Minho lui jeta un dernier regard avant de tourner les talons et de fermer la porte derrière lui. De nouveau seul, Jisung posa une main au niveau de son cœur. Il tambourinait si fort dans sa cage thoracique qu'il eut l'impression qu'il pouvait lui déchirer la poitrine. Chaque échange avec Minho le rendait un peu plus faible. Il avait le don de faire naître en lui un feu ardent qui ne demandait qu'à le consumer tout entier.

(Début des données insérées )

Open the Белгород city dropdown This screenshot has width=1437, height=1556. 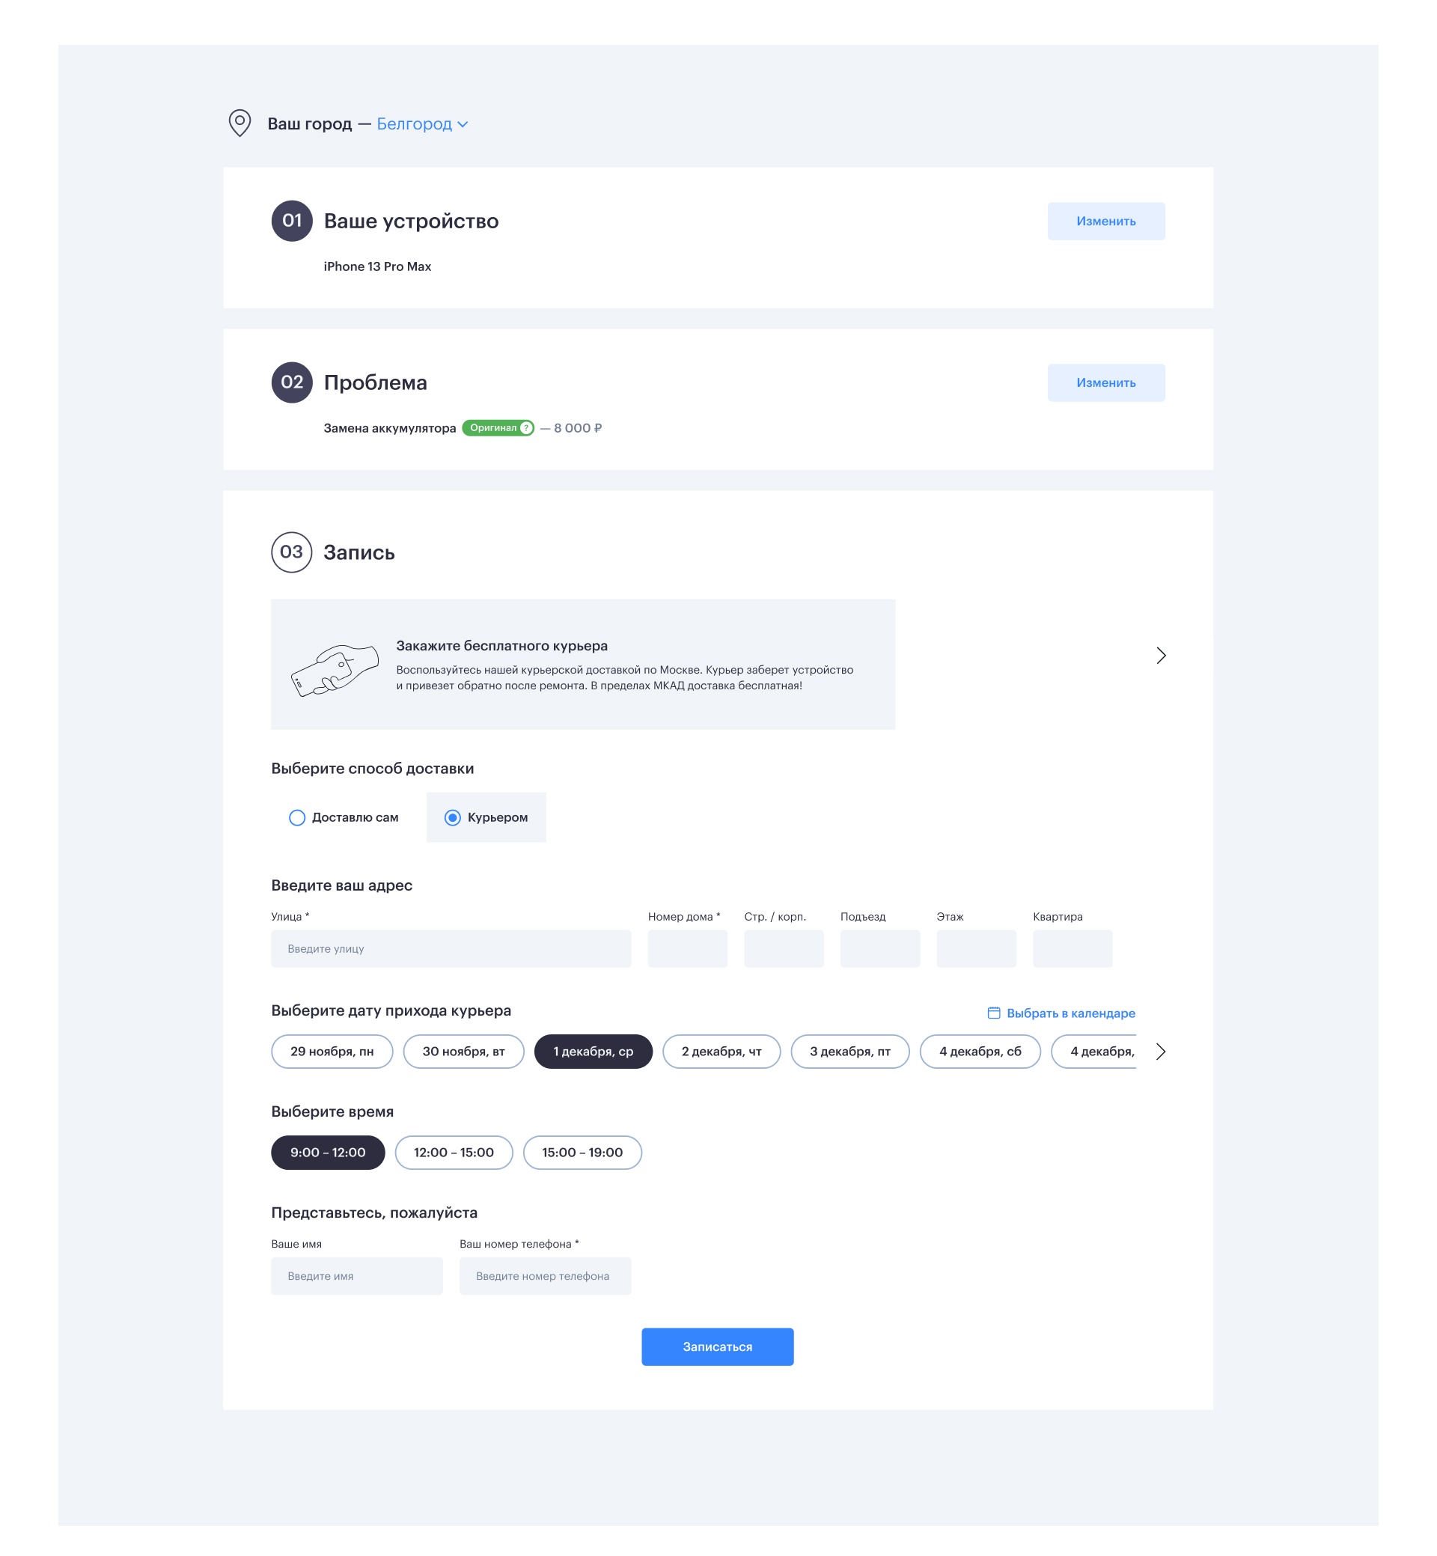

Il ignorait si la venue des amis de Minho était une bonne ou une mauvaise chose. Encore une fois, il était tiraillé. D'un côté, cela les empêcherait sans doute de se jeter l'un sur l'autre. Mais d'un autre, Jisung se retrouvait privé d'un moment en tête à tête avec cet homme qu'il désirait de toute son âme. Et de tout son corps. Un frisson le secoua violemment lorsque des images très loin d'être sages lui traversèrent l'esprit. Minho et lui, transpirants, s'embrassant à en perdre haleine tandis que leurs mains couraient à la découverte de leurs corps. Son estomac se tordit, son bas-ventre réagit lui aussi. Mais ce n'était pas le moment pour fantasmer.
Il chassa ces pensées et décida de se plonger dans ses cours. Ça lui ferait passer l'envie de rêvasser. Il installa ses affaires sur le lit et s'allongea sur le ventre pour lire les derniers cours qu'il avait notés cette semaine. Mais il lisait sans réussir à comprendre ce qu'il avait écrit. Il avait beau essayer, à chaque fois ses pensées étaient parasitées par Minho. Si seulement il avait pu passer cette soirée rien qu'avec lui… Il avait fallu qu'il invite des amis ! Pourtant, leur attirance était maintenant indéniable et Dayoung n'était plus là pour les empêcher de faire quoi que ce soit. Alors pourquoi faisait-il semblant ? Pourquoi repoussait-il l'échéance ?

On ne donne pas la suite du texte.